Premal Desai, Vorstandssprecher von Thyssenkrupp Steel Europe, sprach von einem wegweisenden Tag für die Stahlproduktion. „Wir leisten hier heute Pionierarbeit.“ In dem Pilotprojekt übernimmt Wasserstoff teilweise die Aufgabe von fossilen Kohlenstoffen. Damit soll der CO2-Aus­stoss um bis zu 20 Prozent reduziert werden. Das Land fördert das Projekt mit 1,6 Millionen Euro. Es sei, so Wirtschaftsminister Andreas Pinkwart, „ein wichtiger Schritt auf dem Weg zu einer treibhausgasneutralen Industrie“.

Noch steht das Verfahren aber am Anfang. Umgesetzt wurde der Versuch im Hochofen 9  mit Wasserstoff von Air Liquide. Ab 2022 sollen schrittweise alle vier Hochöfen in Duisburg auf die Zufuhr von Wasserstoff umgestellt werden. Derzeit ist das dortige Thyssenkrupp-Werk nach Angaben des Umweltbundesamtes noch die Industrieanlage mit den höchsten CO2-Emissionen in Deutschland.

Wirklich umweltfreundlich wird ohnehin auch Wasserstoff nur, wenn er mit Ökostrom hergestellt wird. Damit die gesamte deutsche Stahlproduktion auf Wasserstoff umgestellt werden kann, sind nach Angaben des Branchenverbands Stahl rund 12  000 Windräder an Land notwendig.

Um die CO2-Emissionen zu verringern, setzt Thyssenkrupp perspektisch noch auf einen zweiten Weg. Dabei soll das anfallende kohlendioxidhaltige Hüttengas zur Gewinnung von Basis-Chemikalien in der Chemischen Industrie weiterverarbeitet werden. Das Projekt wird von der Bundesregierung gefördert.  Für die schrittweise Umstellung der Stahlproduktion hin zur angestrebten Klimaneutralität rechnet Thyssenkrupp verteilt über die nächsten drei Jahrzehnte mit notwendigen Investitionen von rund zehn Milliarden Euro.

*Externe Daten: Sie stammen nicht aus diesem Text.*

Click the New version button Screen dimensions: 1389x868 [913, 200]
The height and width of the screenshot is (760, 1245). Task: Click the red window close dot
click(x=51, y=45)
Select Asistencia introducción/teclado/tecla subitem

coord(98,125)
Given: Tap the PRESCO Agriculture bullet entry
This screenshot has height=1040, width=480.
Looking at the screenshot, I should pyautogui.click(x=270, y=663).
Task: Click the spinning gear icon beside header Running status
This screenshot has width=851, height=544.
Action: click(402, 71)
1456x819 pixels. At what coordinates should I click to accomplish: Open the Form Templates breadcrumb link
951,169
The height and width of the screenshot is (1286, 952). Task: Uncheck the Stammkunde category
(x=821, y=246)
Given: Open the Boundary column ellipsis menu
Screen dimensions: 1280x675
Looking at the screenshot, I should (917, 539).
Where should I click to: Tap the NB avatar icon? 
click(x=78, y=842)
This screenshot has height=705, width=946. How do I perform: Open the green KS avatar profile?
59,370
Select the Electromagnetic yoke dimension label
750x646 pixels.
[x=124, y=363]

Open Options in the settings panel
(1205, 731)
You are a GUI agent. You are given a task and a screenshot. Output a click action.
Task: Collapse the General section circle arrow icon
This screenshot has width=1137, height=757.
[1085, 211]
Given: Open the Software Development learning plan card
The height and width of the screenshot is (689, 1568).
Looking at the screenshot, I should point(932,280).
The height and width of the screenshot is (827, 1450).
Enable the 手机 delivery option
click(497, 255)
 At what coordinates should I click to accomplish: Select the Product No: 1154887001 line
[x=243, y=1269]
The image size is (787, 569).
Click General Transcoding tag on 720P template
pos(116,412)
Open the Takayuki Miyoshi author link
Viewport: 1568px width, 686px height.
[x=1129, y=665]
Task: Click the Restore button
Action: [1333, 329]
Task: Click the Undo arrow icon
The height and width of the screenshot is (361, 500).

Stahltreffen in der Landeshauptstadt

Am Nachmittag kamen dann die Wirtschaftsvereinigung Stahl, die Spitzen der nordrhein-westfälischen Industrie, IG Metall, Sozialpartner und Abgeordnete zu einem Stahltreffen in Düsseldorf zusammen. Die Branche leidet unter den weltweiten Handelskonflikten und steht zusätzlich durch die Klimaschutzziele unter Druck.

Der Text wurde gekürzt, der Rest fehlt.